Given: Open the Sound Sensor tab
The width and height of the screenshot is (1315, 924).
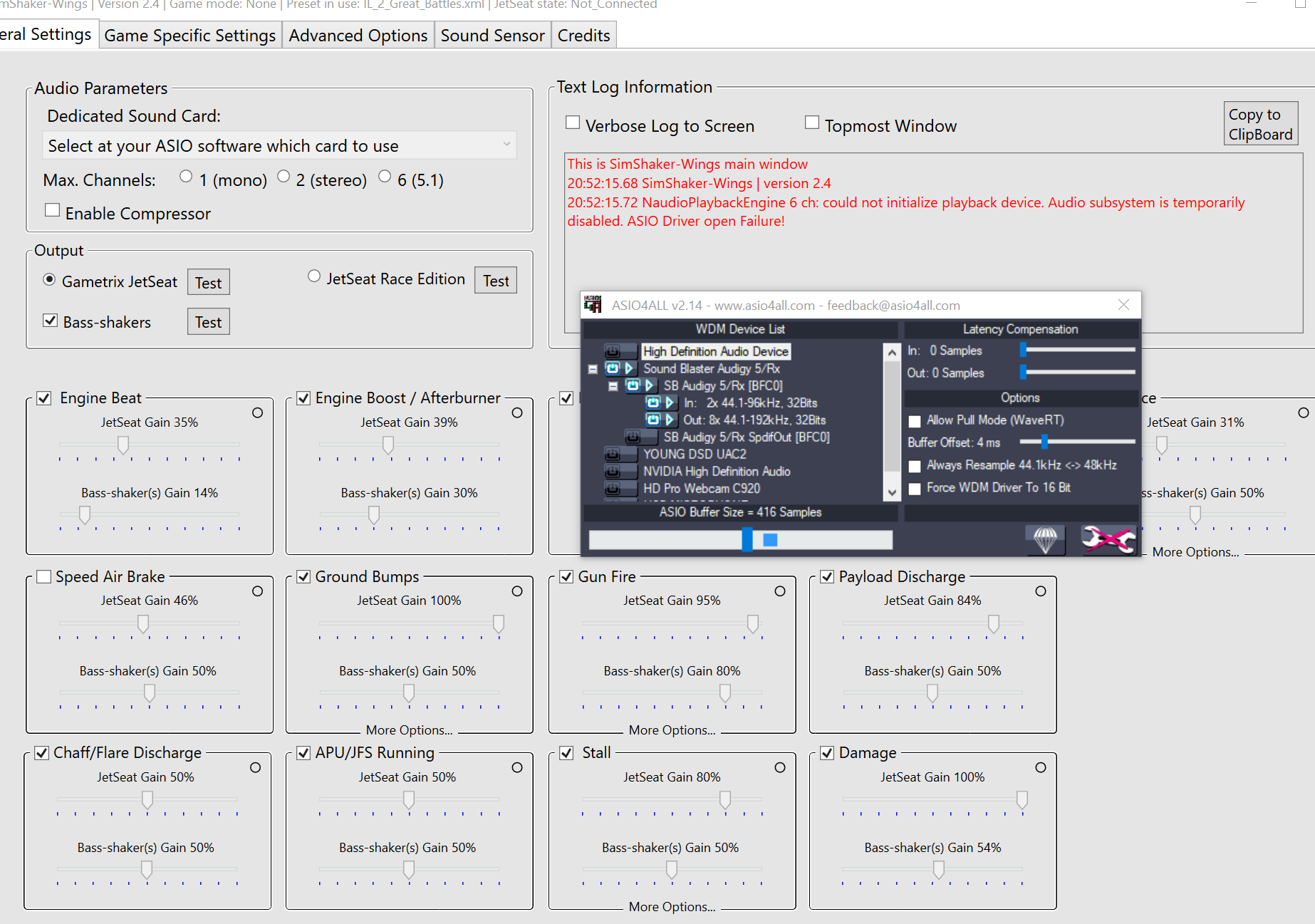Looking at the screenshot, I should (492, 36).
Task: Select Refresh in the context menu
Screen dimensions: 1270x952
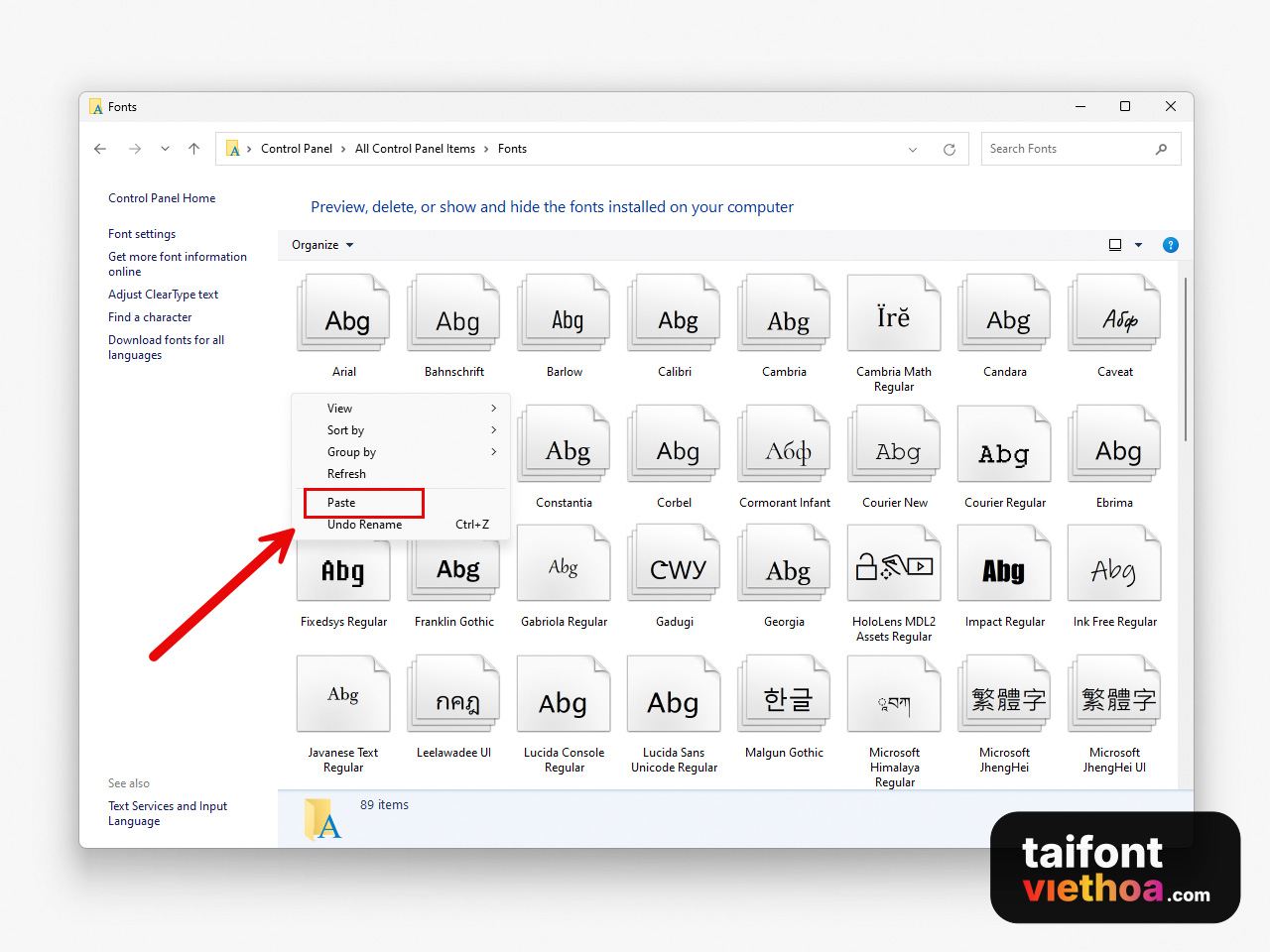Action: point(347,474)
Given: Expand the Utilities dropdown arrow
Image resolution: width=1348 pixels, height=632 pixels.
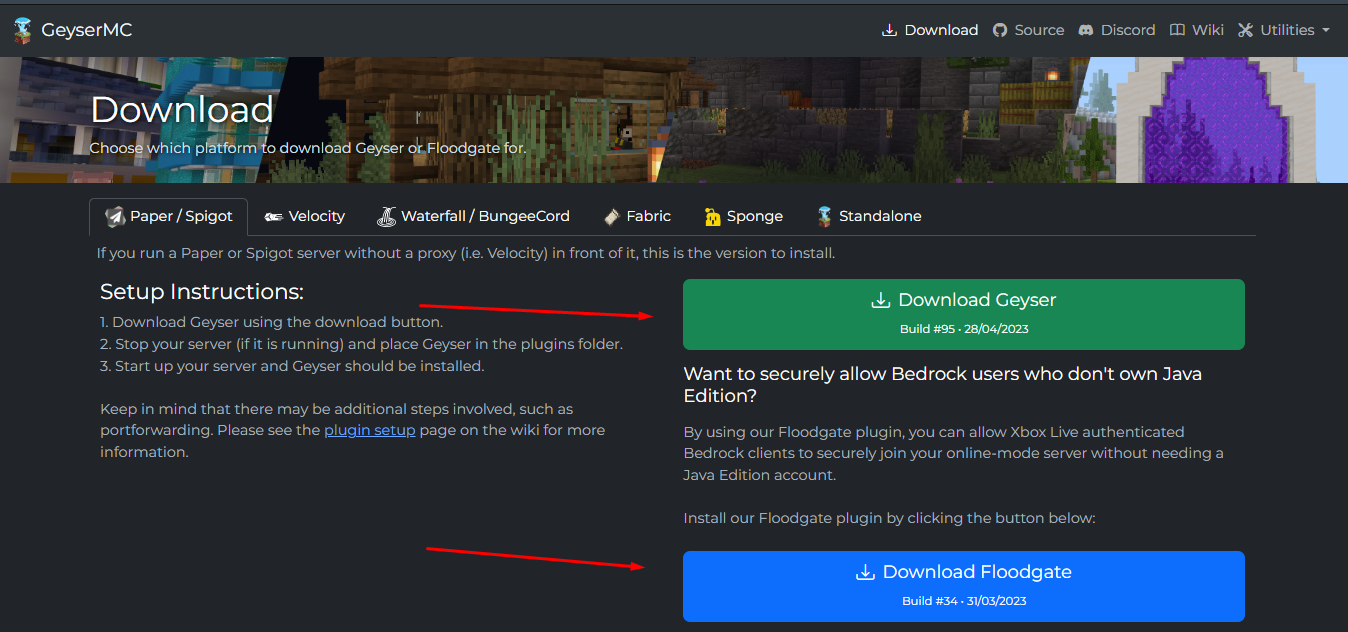Looking at the screenshot, I should pos(1326,30).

══════════

● **Task**:
Every picture stays out; reproduce exactly the lines from the one with "Given: Expand the Utilities dropdown arrow" through the last line of the data above.

● **Answer space**:
Given: Expand the Utilities dropdown arrow
Image resolution: width=1348 pixels, height=632 pixels.
Looking at the screenshot, I should pos(1326,30).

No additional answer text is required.